SOAP notes enable chiropractors to assess whether the treatment works and the patients progress. The notes are also necessary when handling other patients with similar injuries and are a legal requirement in many states.
SOAP notes need to be clear, thorough, and concise. They should include the patient’s type of injury/illness, when the injury occurred or when the illness began, test results, an assessment, progress observed, and treatment. Even with quality chiropractor software, knowing what to and not to include in your soap notes is essential.
Let’s look at the key factors to include and what to leave out in your Chiropractic soap notes.
Table of Contents
Chiropractic SOAP notes are in four key sections, Subjective, Objective, Assessment, and Plans. Throughout these sections, focus on including crucial information. The quantity and volume of information are only valuable when quality is maintained. It’s okay for your notes to be brief, provided all relevant information has been included.
The notes should capture every aspect of the patient’s injury, progress, treatment, and plans. A lengthy soap note is acceptable, provided it’s because all the relevant factors were bulky and not just over wordiness and minor issues.
Only some things the patient says must appear on your chiropractic soap notes. However, you must record any pain or injury reported by the patient, even when it doesn’t appear to relate to what you were treated for initially. Some injuries are related, and the records you make can be helpful with your future diagnoses.

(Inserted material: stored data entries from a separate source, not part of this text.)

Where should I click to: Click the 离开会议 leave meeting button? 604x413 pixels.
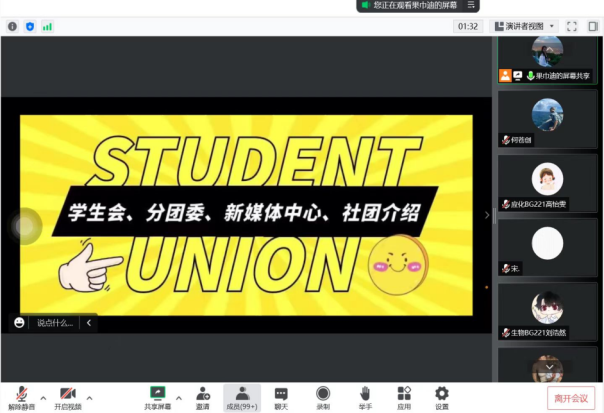pos(570,397)

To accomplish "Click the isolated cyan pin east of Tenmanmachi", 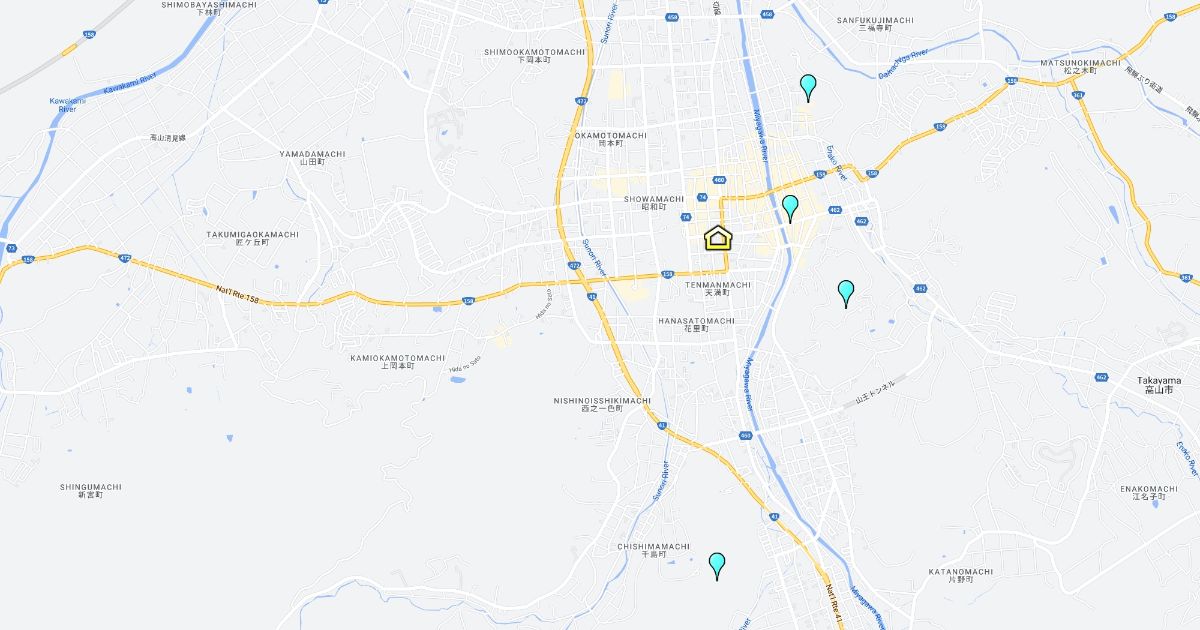I will click(x=846, y=293).
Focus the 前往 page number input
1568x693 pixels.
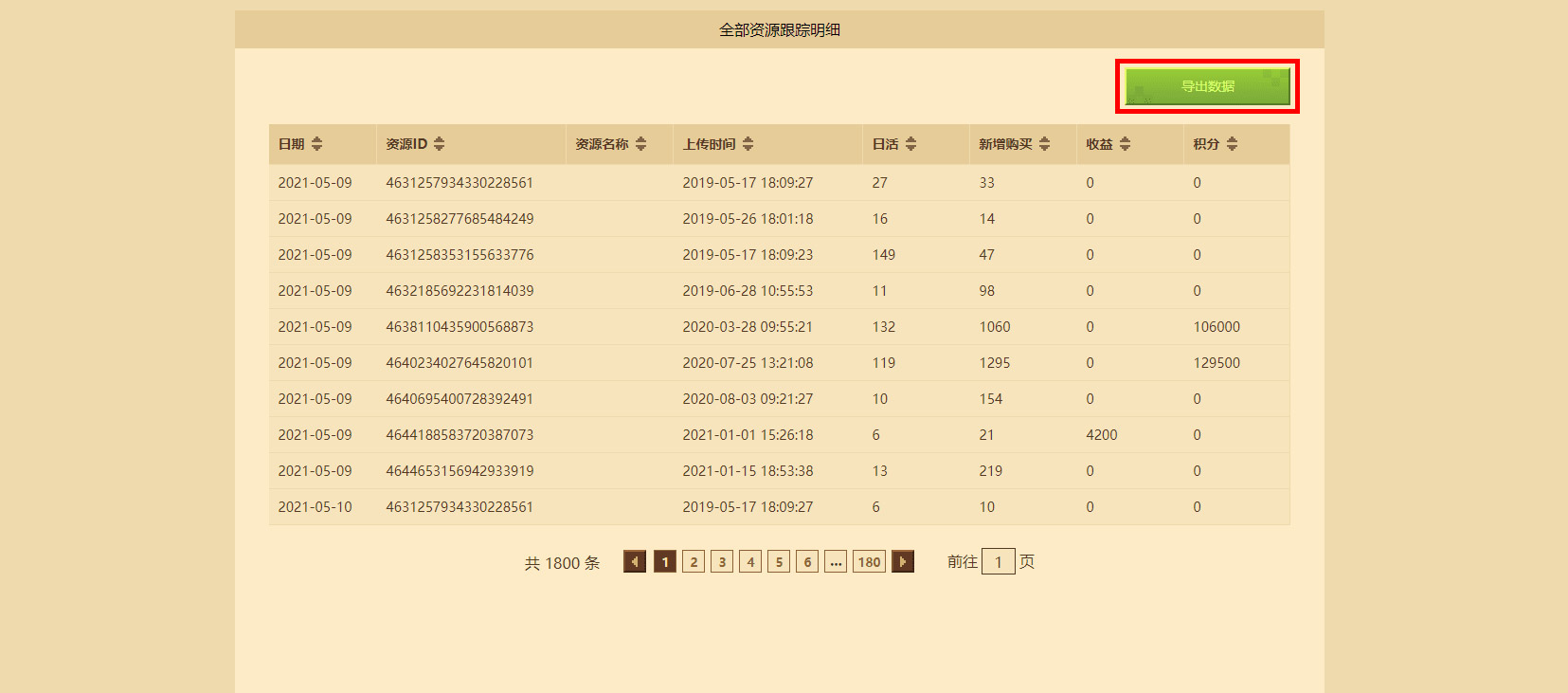click(999, 561)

The subjective, Objective, Assessment, and Plan notes are the key pillars of your report. In the subjective section, avoid writing any statement without accompanying evidence from the patient.
The objective section of chiropractic soap notes will quantify the patient’s comments. In this segment, try using the PART documentation method, which includes pain, asymmetry, range of motion, and tissue or tonal changes. The approach will help you provide a thorough assessment of their current state.
In the assessment section, you basically share your thoughts on the patient’s progress. Remember to always record imaging and lab results. It’s also important to highlight any changes in diagnosis at this level. Place any relevant information in this section, as it will be a crucial reference on their next appointment.
In the final section, the plan should outline the patient’s treatment plan. Any spinal manipulation treatment plan should always identify the regions being adjusted on the spine. Any ancillary treatment like therapeutic ultrasound implemented should be indicated in this segment.
Apart from tracking and documenting a patient’s progress and care, your SOAP notes protect you from hefty fees, which result after violating coding procedures and insurance audits. When your practice is insurance based, your notes must align with the charges the biller submits to third parties. Practice your SOAP note-taking skills by applying the above tips. Use chiropractic software with soap templates to help you stay updated, quickly access, and safely store information.